You need to install node (>= 14) and yarn and run:
yarn install
Afterwards you can build it via:
yarn build
Please run yarn serve --help
to get an overview of available command line
options. To start the server, which listens on port 8080 by default, run:
yarn serve --files /path/to/*.dic
The .dic
files are user-supplied tab separated text files:
en some phrase 3942
en keyword 3491
...
containing three columns per line. First column is an arbitrary language identifier, the second column is the keyword or phrase and the third column is a frequency or score value. If there are multiple matches with the same distance, the one with a higher score wins. Correction is done greedily, i.e. phrases are generally preferred.

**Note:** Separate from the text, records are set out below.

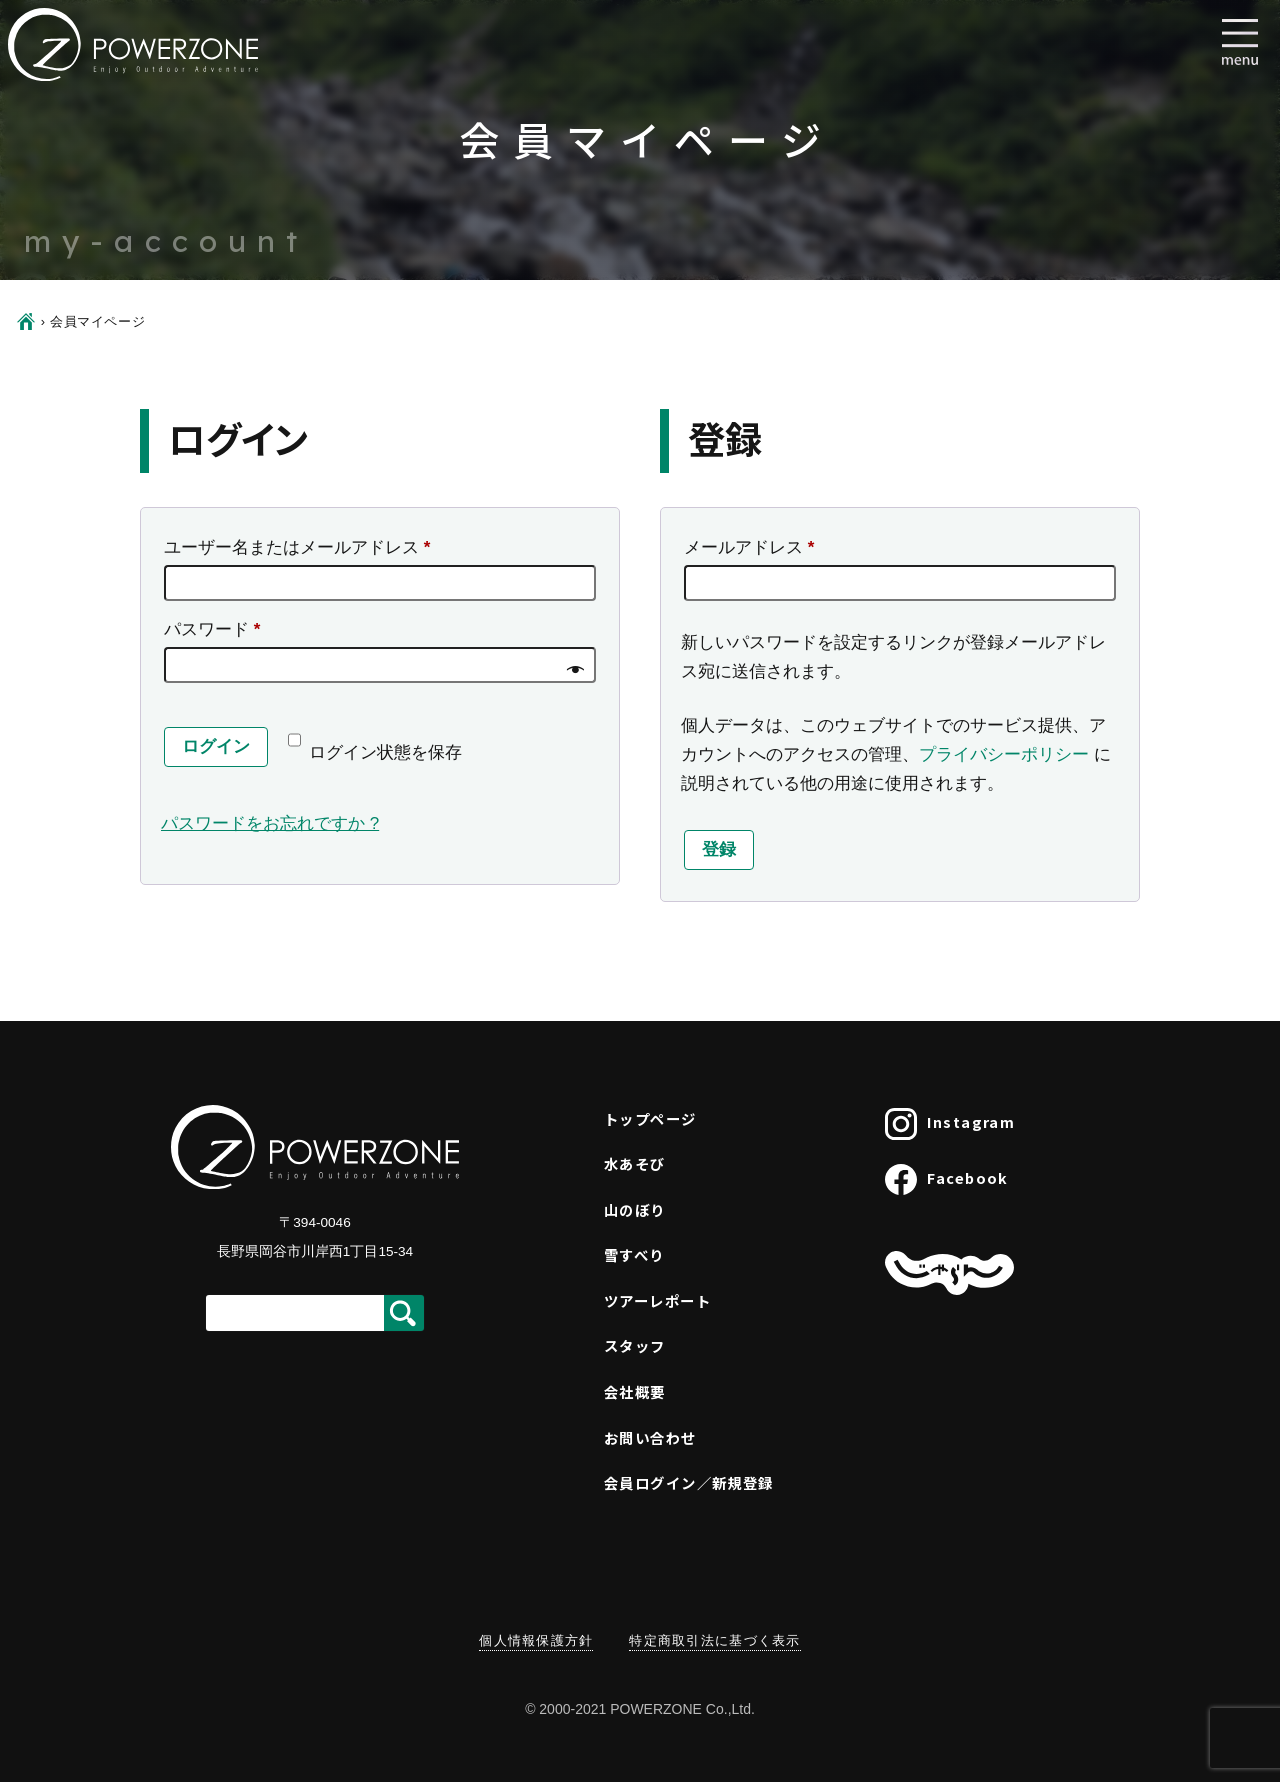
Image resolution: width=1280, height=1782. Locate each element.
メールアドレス (757, 548)
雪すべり (634, 1254)
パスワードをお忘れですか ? (270, 823)
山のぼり (635, 1209)
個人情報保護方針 (536, 1640)
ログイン (216, 746)
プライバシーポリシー (1004, 754)
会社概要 (635, 1391)
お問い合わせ (650, 1437)
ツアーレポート (657, 1300)
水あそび (635, 1163)
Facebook (947, 1180)
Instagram (950, 1124)
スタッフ (635, 1345)
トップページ (650, 1118)
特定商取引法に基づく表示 (714, 1640)
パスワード (220, 630)
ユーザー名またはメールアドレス (305, 548)
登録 (719, 849)
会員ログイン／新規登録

Please note, spella lowercases the phrases from the dictionary but does not normalize them in any other way, as there is hardly any normalization that fits every possible use case. Therefore, you better normalize the phrases in the dictionary files yourself beforehand according to your needs.
The server listens on port 8080 and uses a simple JSON based protocol.
Request:
curl -X GET http://127.0.0.1:8080/corrections?language=en&text=some+phrse+and+keword
Response:
{
"text": "some phrase and keyword",
"distance": 2,
"score": 7433,
"took": 6,
"corrections": [
{
"original": "some phrse",
"text": "some phrase",
"distance": 1,
"score": 3942,
"found": true
},
{
"original": "and",
"text": "and",
"distance": 0,
"score": 0,
"found": false
},
{
"original": "keword",
"text": "keyword",
"distance": 1,
"score": 3491,
"found": true
}
]
}
where distance
is the damerau levenshtein distance value and took
tells you
how long the response took. As you see, spella returns the full correction and
details about every single correction.
Additionally, spella provides an /info
endpoint which provides version info
and which can e.g. be used for docker health checks:
curl -X GET http://localhost:8080/info
The criteria for choosing the best correction are:
- the number of words (higher is better)
- distance (smaller is better)
- whether or not a correction matches the original when transliterated
- the user supplied score (higher is better)
Currently, the default max allowed edit distances are:
- token length < 4 characters: won't be corrected
- token length < 9 characters: a maximum edit distance of 1 is used
- else: a maximum edit distance of 2 is used
You can change those using the --distances
command line option and pass a
comma separated list of string lenghts. For instance, --distance 3,6,9
means
- token length < 3 characters: won't be corrected
- token length < 6 characters: a maximum edit distance of 1 is used
- token length < 9 characters: a maximum edit distance of 2 is used
- else a maximum edit distance of 3 is used
It is strongly recommended to have an overall maximum edit distance of 2 for performance reasons.
Spella currently does not split words if the resulting phrase is not present in any dictionary file. For instance, the query "tabletennis", will only be corrected to "table tennis" if a dictionary file contains "table tennis". It is not enough to have "table" and "tennis" individually present in dictionary files. This was decided because the respective corrections can be low quality due to missing context.